Pues eso. Me llevaron para defender los intereses de cuatro cabrones
uniformados.
—Fernando... ¿entonces cree usted que si se va será para bien?—
—Mira Antoñín. No hay peor refrán que el que dice que más
vale lo malo conocido que lo bueno por conocer. Lo malo es malo. Y lo por
conocer, será bueno o no, pero eso está por ver. Yo no quiero que vosotros
—señalándole con el dedo— tengáis que vivir ninguna guerra, pero si eso
sucede y con ello se consigue sacar de este país a todos esos privilegiados que nos gobiernan a su interés y antojo, pues sea bienvenida.
El joven Antonio concluyó su jornada, todo el tiempo
pensando en si lo que decían que estaba sucediendo sería bueno o malo
para él. Por un lado pensaba que el Rey no le había hecho nada, pero que
tampoco era justo que por derechos dinásticos lo pudiera ser
y no él mismo, o cualquier otro. Visto por ese lado, la república, que era lo que
tenían en Francia, sí que permitía que cualquiera pudiera llegar a ser
presidente y gobernar.
Terminó por decantarse republicano cuando, tras salir del
taller, acudió a Cibeles acompañado de un amigo, inquieto como él. Aquello hervía, la gente se
abrazaba. Las banderas tricolores estaban por todas partes ¿de dónde habían salido? Una muchedumbre
subió calle Alcalá arriba hasta la Puerta del Sol. Allí no se cabía. Y lo
sorprendente es que no había ni ejército ni guardia civil que reprimiera. Miles de paisanos manifestando su alegría. Gente con la esperanza de
acceder a una vida mejor, más justa.
Seis años después, en las trincheras, Antonio se acordó de las
palabras de Manolo, el bodeguero: “somos mala raza”. Pero también de las de
Fernando, el estanquero.
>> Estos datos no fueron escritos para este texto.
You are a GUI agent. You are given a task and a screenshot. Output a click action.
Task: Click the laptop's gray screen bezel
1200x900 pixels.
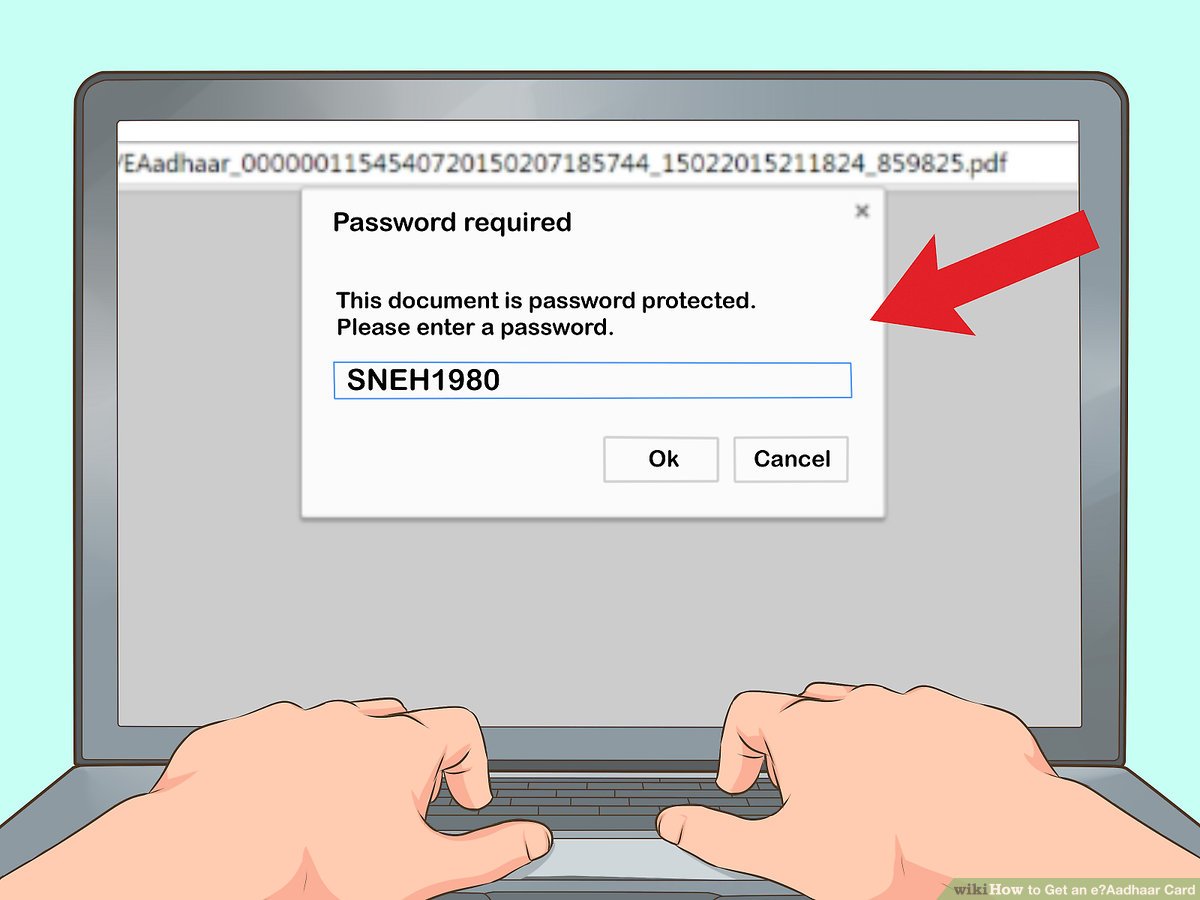click(97, 420)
Y entre lo uno y lo otro comprendió que se asentaba la verdad, una verdad que no
justificaba el gran desastre de la guerra pero que tampoco la evitaba.
Hoy, un 14 de abril que se aleja 82 años de aquel, he
sentido ganas de sacar mi bandera tricolor y ponerla en el balcón, pero no lo
he hecho, me basta con que ondee en lo más profundo de mi corazón. Y sí, conservo una bandera republicana en mi
armario en homenaje a todos aquellos que un día depositaron en la República
todas sus esperanzas. Pero en especial lo hago en recuerdo del joven Antonio,
aquel muchacho aprendiz de carpintero que terminaría siendo mi padre. Un hombre justo y bueno al que las consecuencias de la Guerra Civil le robaron su derecho a ser libre y poder expresar públicamente sus ideas; que tenerlas, las tenía. Falleció muy joven. Su espíritu inconformista y libre llegó hasta mí a través de sus genes. Gracias papá.